Stadtbrandmeister meldet Wunsch an

Ortswehren brauchen Meldeempfänger

Funkmeldeempfänger: So sieht er aus. Archivfoto: Köppe

Northeim. Immer weniger Aktive in den Ortsfeuerwehren arbeiten noch in ihrem jeweiligen Wohnort. Das macht eine Alarmierung der örtlichen Feuerwehr im Ernstfall immer schwieriger, weil die Sirene im Ort von immer weniger Helfern gehört wird.

Auf diesen Umstand machte jetzt Northeims Stadtbrandmeister Günther Brüning in der jüngsten Sitzung des Ausschusses für öffentliche Sicherheit und Ordnung des Northeimer Stadtrates aufmerksam. Dies natürlich nicht ganz ohne Hintergedanken.

Abhilfe könnte die Ausstattung aller Ortsfeuerwehren mit so genannten Funkmeldeempfängern schaffen.
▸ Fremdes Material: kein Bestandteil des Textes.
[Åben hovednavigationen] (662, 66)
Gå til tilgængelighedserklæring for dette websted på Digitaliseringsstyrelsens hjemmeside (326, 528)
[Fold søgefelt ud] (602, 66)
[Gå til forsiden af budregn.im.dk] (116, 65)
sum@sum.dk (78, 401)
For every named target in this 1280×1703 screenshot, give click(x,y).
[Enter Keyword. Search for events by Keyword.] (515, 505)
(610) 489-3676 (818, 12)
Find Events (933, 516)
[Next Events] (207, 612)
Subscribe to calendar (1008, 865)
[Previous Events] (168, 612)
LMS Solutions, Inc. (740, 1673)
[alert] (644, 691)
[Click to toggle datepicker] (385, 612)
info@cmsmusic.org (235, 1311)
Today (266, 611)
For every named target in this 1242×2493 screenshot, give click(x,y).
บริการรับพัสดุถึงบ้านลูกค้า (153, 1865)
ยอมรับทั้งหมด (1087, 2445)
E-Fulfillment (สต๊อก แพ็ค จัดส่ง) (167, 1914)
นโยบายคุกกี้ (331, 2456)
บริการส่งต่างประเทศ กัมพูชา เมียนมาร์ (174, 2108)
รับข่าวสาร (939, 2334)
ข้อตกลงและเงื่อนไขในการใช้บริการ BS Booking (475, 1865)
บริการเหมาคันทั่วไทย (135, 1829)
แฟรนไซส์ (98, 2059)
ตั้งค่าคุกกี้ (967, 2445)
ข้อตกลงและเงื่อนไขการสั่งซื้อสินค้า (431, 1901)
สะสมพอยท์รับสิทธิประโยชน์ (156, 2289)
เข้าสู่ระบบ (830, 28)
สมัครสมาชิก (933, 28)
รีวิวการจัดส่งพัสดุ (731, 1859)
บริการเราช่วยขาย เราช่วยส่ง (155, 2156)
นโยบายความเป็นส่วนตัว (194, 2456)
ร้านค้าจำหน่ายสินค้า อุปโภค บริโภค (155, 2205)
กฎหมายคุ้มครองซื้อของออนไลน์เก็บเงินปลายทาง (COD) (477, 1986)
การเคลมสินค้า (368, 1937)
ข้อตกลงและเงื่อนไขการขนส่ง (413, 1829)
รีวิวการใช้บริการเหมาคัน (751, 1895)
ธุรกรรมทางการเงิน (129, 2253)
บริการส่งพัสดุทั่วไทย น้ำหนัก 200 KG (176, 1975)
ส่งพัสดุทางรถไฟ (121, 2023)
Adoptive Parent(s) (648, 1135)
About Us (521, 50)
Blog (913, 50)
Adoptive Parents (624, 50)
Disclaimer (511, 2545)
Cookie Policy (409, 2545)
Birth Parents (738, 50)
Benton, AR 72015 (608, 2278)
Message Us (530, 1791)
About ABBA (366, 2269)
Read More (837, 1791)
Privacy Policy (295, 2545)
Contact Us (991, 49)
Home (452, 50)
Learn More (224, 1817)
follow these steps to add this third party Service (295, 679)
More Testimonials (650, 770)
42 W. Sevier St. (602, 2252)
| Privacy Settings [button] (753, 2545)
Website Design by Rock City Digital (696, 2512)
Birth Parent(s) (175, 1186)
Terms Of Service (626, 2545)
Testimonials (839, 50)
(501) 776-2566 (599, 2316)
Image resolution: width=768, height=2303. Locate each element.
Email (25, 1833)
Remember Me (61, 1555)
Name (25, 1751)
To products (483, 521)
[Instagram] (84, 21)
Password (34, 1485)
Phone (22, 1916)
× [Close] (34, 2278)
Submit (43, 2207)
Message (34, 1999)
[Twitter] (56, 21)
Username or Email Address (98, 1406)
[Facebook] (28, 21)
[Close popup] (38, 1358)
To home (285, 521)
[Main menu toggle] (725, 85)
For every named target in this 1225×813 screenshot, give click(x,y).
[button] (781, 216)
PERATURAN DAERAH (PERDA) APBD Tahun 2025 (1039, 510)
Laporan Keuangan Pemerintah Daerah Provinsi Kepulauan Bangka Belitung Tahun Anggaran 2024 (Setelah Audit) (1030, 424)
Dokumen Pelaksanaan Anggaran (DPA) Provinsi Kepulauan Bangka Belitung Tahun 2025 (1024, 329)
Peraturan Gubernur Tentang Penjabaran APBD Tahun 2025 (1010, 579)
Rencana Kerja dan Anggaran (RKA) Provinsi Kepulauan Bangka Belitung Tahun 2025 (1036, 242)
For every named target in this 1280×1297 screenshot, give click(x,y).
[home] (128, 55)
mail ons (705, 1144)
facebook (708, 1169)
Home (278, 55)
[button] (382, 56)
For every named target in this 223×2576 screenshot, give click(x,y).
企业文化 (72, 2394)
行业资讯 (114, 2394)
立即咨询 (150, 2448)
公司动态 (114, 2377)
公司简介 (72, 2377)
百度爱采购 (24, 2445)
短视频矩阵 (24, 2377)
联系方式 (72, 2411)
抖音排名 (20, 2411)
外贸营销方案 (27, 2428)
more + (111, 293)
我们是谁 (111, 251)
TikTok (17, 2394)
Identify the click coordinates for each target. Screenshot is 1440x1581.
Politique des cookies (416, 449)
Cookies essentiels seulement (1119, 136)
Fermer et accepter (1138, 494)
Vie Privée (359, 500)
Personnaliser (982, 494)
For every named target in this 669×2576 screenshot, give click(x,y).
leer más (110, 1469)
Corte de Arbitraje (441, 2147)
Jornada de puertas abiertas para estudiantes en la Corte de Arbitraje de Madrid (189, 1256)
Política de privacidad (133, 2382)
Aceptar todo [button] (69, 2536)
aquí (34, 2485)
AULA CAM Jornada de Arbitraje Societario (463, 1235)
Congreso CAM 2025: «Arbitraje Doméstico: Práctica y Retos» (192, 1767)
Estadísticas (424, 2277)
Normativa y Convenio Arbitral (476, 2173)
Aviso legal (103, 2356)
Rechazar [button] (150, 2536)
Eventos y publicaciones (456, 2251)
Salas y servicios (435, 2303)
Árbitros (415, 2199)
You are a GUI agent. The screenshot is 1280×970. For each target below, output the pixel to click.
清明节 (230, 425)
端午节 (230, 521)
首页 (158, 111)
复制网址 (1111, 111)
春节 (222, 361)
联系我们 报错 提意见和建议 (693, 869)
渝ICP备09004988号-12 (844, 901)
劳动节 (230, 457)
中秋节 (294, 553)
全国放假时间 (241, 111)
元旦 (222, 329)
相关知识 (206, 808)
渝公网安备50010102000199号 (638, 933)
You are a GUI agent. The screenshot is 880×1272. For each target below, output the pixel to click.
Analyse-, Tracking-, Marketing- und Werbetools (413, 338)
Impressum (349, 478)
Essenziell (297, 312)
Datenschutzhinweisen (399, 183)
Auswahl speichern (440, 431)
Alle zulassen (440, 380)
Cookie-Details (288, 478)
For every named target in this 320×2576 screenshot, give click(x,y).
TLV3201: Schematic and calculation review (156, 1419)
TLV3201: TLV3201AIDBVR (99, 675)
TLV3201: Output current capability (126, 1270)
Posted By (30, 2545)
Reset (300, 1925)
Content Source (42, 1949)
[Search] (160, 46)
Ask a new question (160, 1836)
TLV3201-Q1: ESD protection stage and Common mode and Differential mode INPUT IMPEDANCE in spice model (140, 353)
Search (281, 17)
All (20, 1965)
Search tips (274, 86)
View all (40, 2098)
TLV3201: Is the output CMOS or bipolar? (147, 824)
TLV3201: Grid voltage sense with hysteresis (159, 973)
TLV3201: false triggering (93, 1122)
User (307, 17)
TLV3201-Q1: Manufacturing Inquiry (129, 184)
Dabei handelt es sich um Kleinstfunkgeräte ohne Sprechfunktion, die Alarm schlagen und auf einem kleinem Display den Einsatzort und den Einsatzgrund anzeigen.

Brüning schlug eine Ausstattung der Ortswehren in mehreren Etappen und erst einmal zumindest für die Atemschutzgeräteträger und andere wichtige Posten in einer Ortswehr vor. In einer ersten Phase wäre mit einer Anschaffung von etwa 90 Geräten zu rechnen.

Die Nachricht nahm Stadtkämmerer Jörg Dodenhöft mit Sorgenfalten im Gesicht zur Kenntnis, kostet doch ein Empfänger rund 230 Euro. Das wären zwar erst einmal nur 20.000 Euro. Doch insgesamt zählen die Ortswehren im Stadtgebiet 700 Aktive.